--- DATA EXTRACTS ---
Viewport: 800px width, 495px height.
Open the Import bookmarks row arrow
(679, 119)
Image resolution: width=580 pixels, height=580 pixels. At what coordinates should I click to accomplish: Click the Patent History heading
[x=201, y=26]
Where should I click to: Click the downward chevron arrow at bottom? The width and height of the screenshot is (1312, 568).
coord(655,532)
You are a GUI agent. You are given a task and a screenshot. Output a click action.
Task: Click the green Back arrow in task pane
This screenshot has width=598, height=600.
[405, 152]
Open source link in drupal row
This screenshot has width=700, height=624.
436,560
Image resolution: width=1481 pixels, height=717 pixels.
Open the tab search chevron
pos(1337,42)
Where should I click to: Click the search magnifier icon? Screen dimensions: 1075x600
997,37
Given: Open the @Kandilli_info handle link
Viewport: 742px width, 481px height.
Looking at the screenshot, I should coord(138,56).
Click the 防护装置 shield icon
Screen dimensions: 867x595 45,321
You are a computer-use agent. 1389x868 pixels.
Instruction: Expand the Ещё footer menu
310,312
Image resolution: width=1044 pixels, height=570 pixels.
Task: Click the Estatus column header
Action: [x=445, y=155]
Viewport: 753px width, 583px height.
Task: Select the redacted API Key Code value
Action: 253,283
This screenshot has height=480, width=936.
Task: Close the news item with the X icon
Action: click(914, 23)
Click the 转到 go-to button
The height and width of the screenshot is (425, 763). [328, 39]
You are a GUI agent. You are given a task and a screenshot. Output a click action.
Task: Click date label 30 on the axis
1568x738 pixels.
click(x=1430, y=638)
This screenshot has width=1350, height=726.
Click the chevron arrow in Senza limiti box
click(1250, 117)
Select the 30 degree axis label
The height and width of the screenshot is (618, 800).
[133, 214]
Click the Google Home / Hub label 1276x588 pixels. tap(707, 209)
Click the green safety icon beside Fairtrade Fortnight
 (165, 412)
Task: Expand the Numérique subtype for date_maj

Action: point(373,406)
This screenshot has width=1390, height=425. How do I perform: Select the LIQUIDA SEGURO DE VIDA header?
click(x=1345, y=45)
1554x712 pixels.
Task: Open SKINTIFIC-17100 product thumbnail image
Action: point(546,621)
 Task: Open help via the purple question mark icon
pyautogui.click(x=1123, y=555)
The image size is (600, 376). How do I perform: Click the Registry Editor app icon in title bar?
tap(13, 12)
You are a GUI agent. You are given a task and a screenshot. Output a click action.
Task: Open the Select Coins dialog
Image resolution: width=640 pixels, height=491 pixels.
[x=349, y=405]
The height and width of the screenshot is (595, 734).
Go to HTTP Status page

--- ACTION ITEM ---
Set down exactly, and only, the lines from the one containing "This screenshot has width=1390, height=425." through the final line of the entries above.

--- WRITTEN ANSWER ---
This screenshot has width=1390, height=425. How do I perform: Select the LIQUIDA SEGURO DE VIDA header?
click(x=1345, y=45)
1554x712 pixels.
Task: Open SKINTIFIC-17100 product thumbnail image
Action: point(546,621)
 Task: Open help via the purple question mark icon
pyautogui.click(x=1123, y=555)
The image size is (600, 376). How do I perform: Click the Registry Editor app icon in title bar?
tap(13, 12)
You are a GUI agent. You are given a task and a screenshot. Output a click action.
Task: Open the Select Coins dialog
Image resolution: width=640 pixels, height=491 pixels.
[x=349, y=405]
The height and width of the screenshot is (595, 734).
Go to HTTP Status page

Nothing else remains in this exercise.